* START Provided data *

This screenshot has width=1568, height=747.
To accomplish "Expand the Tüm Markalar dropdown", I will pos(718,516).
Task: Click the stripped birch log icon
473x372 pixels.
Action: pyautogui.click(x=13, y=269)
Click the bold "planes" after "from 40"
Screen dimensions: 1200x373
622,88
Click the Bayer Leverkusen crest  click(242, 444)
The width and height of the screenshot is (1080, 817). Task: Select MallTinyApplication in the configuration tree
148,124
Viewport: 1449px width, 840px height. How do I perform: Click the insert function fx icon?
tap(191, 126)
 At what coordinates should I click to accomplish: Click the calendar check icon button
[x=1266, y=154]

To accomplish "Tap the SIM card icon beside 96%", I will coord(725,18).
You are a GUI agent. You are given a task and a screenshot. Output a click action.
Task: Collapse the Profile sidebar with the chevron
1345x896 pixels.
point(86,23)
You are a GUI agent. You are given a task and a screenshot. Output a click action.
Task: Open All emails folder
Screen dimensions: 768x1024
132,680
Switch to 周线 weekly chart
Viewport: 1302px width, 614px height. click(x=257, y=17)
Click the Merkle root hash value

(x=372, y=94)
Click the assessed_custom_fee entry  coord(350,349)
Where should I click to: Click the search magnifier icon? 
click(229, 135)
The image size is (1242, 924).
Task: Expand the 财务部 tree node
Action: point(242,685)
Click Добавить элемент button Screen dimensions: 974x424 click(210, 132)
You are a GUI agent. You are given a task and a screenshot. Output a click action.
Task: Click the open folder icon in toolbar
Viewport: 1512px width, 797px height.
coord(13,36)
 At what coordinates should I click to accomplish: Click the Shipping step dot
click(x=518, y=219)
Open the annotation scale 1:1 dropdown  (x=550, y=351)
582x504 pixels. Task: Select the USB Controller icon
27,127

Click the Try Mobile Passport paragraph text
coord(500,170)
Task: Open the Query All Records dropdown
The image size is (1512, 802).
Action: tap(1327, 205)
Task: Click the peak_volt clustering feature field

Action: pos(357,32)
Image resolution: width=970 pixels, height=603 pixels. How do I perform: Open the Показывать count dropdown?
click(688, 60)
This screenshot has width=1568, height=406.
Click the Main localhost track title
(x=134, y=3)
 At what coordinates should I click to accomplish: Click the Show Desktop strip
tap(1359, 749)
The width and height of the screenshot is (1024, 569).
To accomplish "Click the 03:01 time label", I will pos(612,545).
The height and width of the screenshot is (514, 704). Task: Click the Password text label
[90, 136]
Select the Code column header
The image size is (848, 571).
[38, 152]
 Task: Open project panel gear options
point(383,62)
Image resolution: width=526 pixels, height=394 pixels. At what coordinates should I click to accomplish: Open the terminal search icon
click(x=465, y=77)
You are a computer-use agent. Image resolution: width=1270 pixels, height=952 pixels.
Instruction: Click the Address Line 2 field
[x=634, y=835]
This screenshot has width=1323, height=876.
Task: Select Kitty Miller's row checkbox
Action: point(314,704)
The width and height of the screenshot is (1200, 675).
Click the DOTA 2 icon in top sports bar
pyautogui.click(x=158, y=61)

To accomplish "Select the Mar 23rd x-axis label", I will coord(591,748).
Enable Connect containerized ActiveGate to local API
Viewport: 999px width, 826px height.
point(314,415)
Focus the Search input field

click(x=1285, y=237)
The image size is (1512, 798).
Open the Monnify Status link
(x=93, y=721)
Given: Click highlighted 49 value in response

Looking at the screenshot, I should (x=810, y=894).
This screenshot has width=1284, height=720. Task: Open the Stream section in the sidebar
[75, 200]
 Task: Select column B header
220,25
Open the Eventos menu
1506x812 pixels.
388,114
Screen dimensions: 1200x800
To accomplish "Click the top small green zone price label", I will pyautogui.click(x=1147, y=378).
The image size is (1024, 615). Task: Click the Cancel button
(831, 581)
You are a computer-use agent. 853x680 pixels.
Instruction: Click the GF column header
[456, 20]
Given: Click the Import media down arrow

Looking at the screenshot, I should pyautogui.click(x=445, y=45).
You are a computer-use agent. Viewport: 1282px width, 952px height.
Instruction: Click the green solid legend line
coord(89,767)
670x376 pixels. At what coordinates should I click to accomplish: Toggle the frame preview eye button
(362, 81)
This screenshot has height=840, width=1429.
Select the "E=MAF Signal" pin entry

* END Provided data *

*Stated goal*
Rewrite the records above with every "GUI agent" changed to "screen agent", leaving everything else as it is.

*Correct response*
This screenshot has width=1568, height=747.
To accomplish "Expand the Tüm Markalar dropdown", I will pos(718,516).
Task: Click the stripped birch log icon
473x372 pixels.
Action: pyautogui.click(x=13, y=269)
Click the bold "planes" after "from 40"
Screen dimensions: 1200x373
622,88
Click the Bayer Leverkusen crest  click(242, 444)
The width and height of the screenshot is (1080, 817). Task: Select MallTinyApplication in the configuration tree
148,124
Viewport: 1449px width, 840px height. How do I perform: Click the insert function fx icon?
tap(191, 126)
 At what coordinates should I click to accomplish: Click the calendar check icon button
[x=1266, y=154]

To accomplish "Tap the SIM card icon beside 96%", I will coord(725,18).
You are a screen agent. You are given a task and a screenshot. Output a click action.
Task: Collapse the Profile sidebar with the chevron
1345x896 pixels.
point(86,23)
You are a screen agent. You are given a task and a screenshot. Output a click action.
Task: Open All emails folder
Screen dimensions: 768x1024
132,680
Switch to 周线 weekly chart
Viewport: 1302px width, 614px height. click(x=257, y=17)
Click the Merkle root hash value

(x=372, y=94)
Click the assessed_custom_fee entry  coord(350,349)
Where should I click to: Click the search magnifier icon? 
click(229, 135)
The image size is (1242, 924).
Task: Expand the 财务部 tree node
Action: point(242,685)
Click Добавить элемент button Screen dimensions: 974x424 click(210, 132)
You are a screen agent. You are given a task and a screenshot. Output a click action.
Task: Click the open folder icon in toolbar
Viewport: 1512px width, 797px height.
coord(13,36)
 At what coordinates should I click to accomplish: Click the Shipping step dot
click(x=518, y=219)
Open the annotation scale 1:1 dropdown  (x=550, y=351)
582x504 pixels. Task: Select the USB Controller icon
27,127

Click the Try Mobile Passport paragraph text
coord(500,170)
Task: Open the Query All Records dropdown
The image size is (1512, 802).
Action: tap(1327, 205)
Task: Click the peak_volt clustering feature field

Action: pos(357,32)
Image resolution: width=970 pixels, height=603 pixels. How do I perform: Open the Показывать count dropdown?
click(688, 60)
This screenshot has width=1568, height=406.
Click the Main localhost track title
(x=134, y=3)
 At what coordinates should I click to accomplish: Click the Show Desktop strip
tap(1359, 749)
The width and height of the screenshot is (1024, 569).
To accomplish "Click the 03:01 time label", I will pos(612,545).
The height and width of the screenshot is (514, 704). Task: Click the Password text label
[90, 136]
Select the Code column header
The image size is (848, 571).
[38, 152]
 Task: Open project panel gear options
point(383,62)
Image resolution: width=526 pixels, height=394 pixels. At what coordinates should I click to accomplish: Open the terminal search icon
click(x=465, y=77)
You are a computer-use agent. Image resolution: width=1270 pixels, height=952 pixels.
Instruction: Click the Address Line 2 field
[x=634, y=835]
This screenshot has width=1323, height=876.
Task: Select Kitty Miller's row checkbox
Action: point(314,704)
The width and height of the screenshot is (1200, 675).
Click the DOTA 2 icon in top sports bar
pyautogui.click(x=158, y=61)

To accomplish "Select the Mar 23rd x-axis label", I will coord(591,748).
Enable Connect containerized ActiveGate to local API
Viewport: 999px width, 826px height.
point(314,415)
Focus the Search input field

click(x=1285, y=237)
The image size is (1512, 798).
Open the Monnify Status link
(x=93, y=721)
Given: Click highlighted 49 value in response

Looking at the screenshot, I should (x=810, y=894).
This screenshot has width=1284, height=720. Task: Open the Stream section in the sidebar
[75, 200]
 Task: Select column B header
220,25
Open the Eventos menu
1506x812 pixels.
388,114
Screen dimensions: 1200x800
To accomplish "Click the top small green zone price label", I will pyautogui.click(x=1147, y=378).
The image size is (1024, 615). Task: Click the Cancel button
(831, 581)
You are a computer-use agent. 853x680 pixels.
Instruction: Click the GF column header
[456, 20]
Given: Click the Import media down arrow

Looking at the screenshot, I should pyautogui.click(x=445, y=45).
You are a computer-use agent. Viewport: 1282px width, 952px height.
Instruction: Click the green solid legend line
coord(89,767)
670x376 pixels. At what coordinates should I click to accomplish: Toggle the frame preview eye button
(362, 81)
This screenshot has height=840, width=1429.
Select the "E=MAF Signal" pin entry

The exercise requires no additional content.